Update: The Destroyer 340 is redeeming itself a bit or I'm shooting better. I have taken both bows out- leaving one behind. I'm cutting vanes with the Destroyer now. The Z has a kisser button and the 340 doesn't. I was trying to do away with the pacifier- but to make things fair I may have to add one just to see.

I am very fortunate to have both of these bows in my possession. I'd love to have a Matthews Monster 7 in the mix also- but things are complicated enough as it stands. I like the qualities of the 2 I've selected and they are all the bow I need for years to come.


----------



## wam6187 (Apr 5, 2008)

I'm glad to hear you have two bows you love. I am not a Mathews "fan boy" by any stretch. It took me weeks and countless hours of shooting MANY bows to come to a decision. I REALLY wanted a Monster but the draw cycle just didn't agree with my bad shoulder. I liked the Reezen, which is why I bought one. However, it had some tough competition. If I had the money I would have both a Reezen and an Elite GT500. I've told myself when I have the means I am going to pick up a used one. I figure that way I will not want for a new bow some time into the future. 

Bill


----------



## wileyarcher (Feb 17, 2010)

wam6187 said:


> I'm glad to hear you have two bows you love. I am not a Mathews "fan boy" by any stretch. It took me weeks and countless hours of shooting MANY bows to come to a decision. I REALLY wanted a Monster but the draw cycle just didn't agree with my bad shoulder. I liked the Reezen, which is why I bought one. However, it had some tough competition.
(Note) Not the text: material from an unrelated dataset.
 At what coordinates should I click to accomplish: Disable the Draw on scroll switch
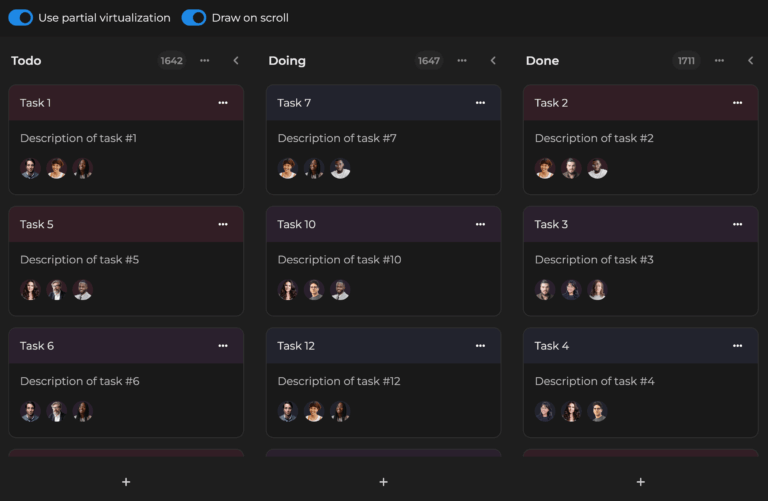click(x=194, y=18)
If I had the money I would have both a Reezen and an Elite GT500. I've told myself when I have the means I am going to pick up a used one. I figure that way I will not want for a new bow some time into the future.
> 
> Bill


Bill,
Thanks for your comments. I, like you, have waited many years to do this with bows. I've always done it with rifles and justified it. Why would one not test all their weapons in the same manner? Yes, funds do come into play- but at least you know there is a pretty good market for reputable bows here.

There are so many quality bows out there. Then I found this site and quickly bought three used bows and sold two old ones. I've been able to shoot 3 different bow mfg that I've never shot before. I shot Matthews bows for 15 years and had great luck with them. 
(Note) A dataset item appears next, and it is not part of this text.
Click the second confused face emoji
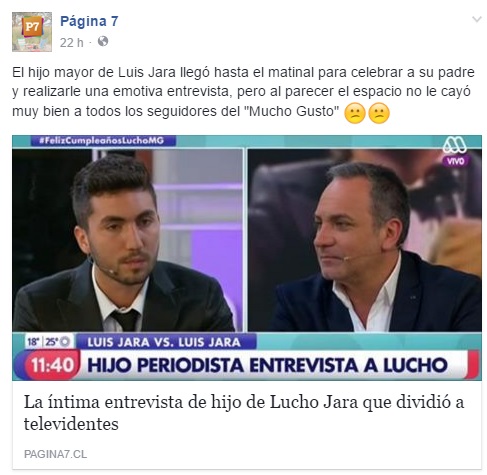This screenshot has width=487, height=475. tap(378, 113)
I shot both bows yesterday and neither bow is willing to give in. The draw cycle on the Destroyer is a little easier on me, but I am pulling about 6# more with the Z so all things are not equal. The Z is shooting a little flatter for me now that I've worked out the grip.

If I can afford to keep both bows I plan to. Thanks for following my thread.

Peace,
Greg


----------



## bluelund79 (Aug 12, 2008)

Those are some very good reviews and replys. While I have the same problem with my 2 bows, they are on the next coin size down. However, after reading about 2 brands I want to try, my wife gave me the thumbs up on our trip to TX to visit a local shop that will have them. Thank you for an unbiased review that also helped me gain favor to try them with the household sporting goods go or no-go'er....


----------



## no1huntmaster (Dec 30, 2006)

*hunting bow choice*

For hunting I personally always opt for the bow that Will retain the most energy at the *lowest* weight setting.
Pulling allot of weight in cold weather when sitting for a Long period is no longer necessary. And being that a really good shooter, should only shoot to 30 to 35 yards on a deer answers the accuracy problem.

Just another .02cents


----------



## wileyarcher (Feb 17, 2010)

no1huntmaster said:


> For hunting I personally always opt for the bow that Will retain the most energy at the *lowest* weight setting.
> Pulling allot of weight in cold weather when sitting for a Long period is no longer necessary. And being that a really good shooter, should only shoot to 30 to 35 yards on a deer answers the accuracy problem.
> 
> Just another .02cents


Good point...

I will have to say that the Destroyer is easier on my bad, left shoulder. It is the lighter and lower poundage of the two bows. I will go for whichever feels best- turkey day is just a couple of days away.


----------



## wileyarcher (Feb 17, 2010)

*on any given Sunday...*

I pulled out my Martin Warthog and outshot both of the above mentioned bows yesterday. 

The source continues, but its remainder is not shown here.